Vines that bind it together when I give them light.
Also there’s a lot of pages
Blank.
Because I’m bad at drawing snakes
Of stems, and petals new.
They grow so quickly,
Quiet.
Soon we’ll see a Spring-
The plants, and me.
And I can seek more than seeds…
Little rounds things that describe nothing of their root network
So I wonder if I should be around all these plants that don’t speak-
Though I do record the silence in a heavy green book.
I also meet
The ground, and the Earth
I think in my head how I could see the roots.

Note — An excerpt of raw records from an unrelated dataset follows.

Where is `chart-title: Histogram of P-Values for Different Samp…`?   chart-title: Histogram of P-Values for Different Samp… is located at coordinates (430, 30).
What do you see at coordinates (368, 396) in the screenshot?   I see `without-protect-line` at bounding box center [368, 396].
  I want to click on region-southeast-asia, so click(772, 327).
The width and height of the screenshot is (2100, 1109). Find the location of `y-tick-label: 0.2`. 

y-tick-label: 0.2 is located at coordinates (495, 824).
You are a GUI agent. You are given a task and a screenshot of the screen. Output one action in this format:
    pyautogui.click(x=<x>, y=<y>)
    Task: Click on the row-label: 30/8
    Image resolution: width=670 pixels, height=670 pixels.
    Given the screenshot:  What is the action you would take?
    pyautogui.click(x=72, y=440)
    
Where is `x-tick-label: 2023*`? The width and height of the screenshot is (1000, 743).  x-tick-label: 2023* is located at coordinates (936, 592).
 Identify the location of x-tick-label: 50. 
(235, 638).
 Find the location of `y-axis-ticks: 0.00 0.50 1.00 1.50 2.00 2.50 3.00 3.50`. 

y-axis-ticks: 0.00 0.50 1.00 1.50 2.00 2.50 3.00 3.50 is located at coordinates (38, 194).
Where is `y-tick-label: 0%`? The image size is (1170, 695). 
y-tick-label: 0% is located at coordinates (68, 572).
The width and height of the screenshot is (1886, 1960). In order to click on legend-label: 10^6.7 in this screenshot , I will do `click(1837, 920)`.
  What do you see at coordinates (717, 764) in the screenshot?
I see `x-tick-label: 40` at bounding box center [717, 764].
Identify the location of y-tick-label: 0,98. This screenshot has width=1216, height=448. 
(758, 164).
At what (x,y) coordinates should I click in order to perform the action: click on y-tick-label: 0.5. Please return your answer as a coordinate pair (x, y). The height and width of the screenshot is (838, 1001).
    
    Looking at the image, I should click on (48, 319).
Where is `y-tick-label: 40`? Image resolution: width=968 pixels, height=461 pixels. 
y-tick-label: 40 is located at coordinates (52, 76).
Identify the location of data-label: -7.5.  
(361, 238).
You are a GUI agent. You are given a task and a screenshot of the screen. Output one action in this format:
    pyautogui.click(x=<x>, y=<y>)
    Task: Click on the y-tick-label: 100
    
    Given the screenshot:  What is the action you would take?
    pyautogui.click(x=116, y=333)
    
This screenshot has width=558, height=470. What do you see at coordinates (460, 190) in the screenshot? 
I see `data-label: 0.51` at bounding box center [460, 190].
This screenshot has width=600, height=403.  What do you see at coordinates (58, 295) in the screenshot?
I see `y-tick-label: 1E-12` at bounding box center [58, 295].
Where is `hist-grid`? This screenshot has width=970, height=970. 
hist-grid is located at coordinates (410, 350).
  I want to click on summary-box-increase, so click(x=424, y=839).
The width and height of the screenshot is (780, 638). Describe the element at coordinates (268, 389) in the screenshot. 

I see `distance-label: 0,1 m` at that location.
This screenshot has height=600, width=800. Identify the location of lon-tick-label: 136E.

Or draw colludes of quiet life matter-
I think over and over.
I think, and the vines are not binding the book any longer.
Sketches that I spent so much time with
And their loving, long aged descriptions
Fall around me.
I meet the floor
Take all of my plants
And I run out into the thaw before Spring.
The Earth!
And your Sun!
I hold up my pages so to again bring life!
I’ve just drawn some pictures of plants
Many more blank.
The Earth
And the Sun
The ground
Seeds, and vines
Do not bind together what no longer belongs.
I see this
And I see the clouds
Folded quietly around the Sun.
I think
And envision a life.
Only without the plants to be my friends.
I feel
Like a lot is lost,
But in a tiny way
Like sort of a seed.
Carried on the wind.
Blown out of its deep, but fragile network of support.
Away from the book
Binding
Failed.
In those pages were pictures of plants.
I won’t tell you about them-
My friends, I mean
But…
I’ll float away from the Sun
Separately.
from april 11, 2022 poem from the past a day #42 taking on a persona and perspective of naivety, i look at the sudden state of having no friends after coming out. fortunately, i moved past this event in my poetry very quickly and started looking to the future.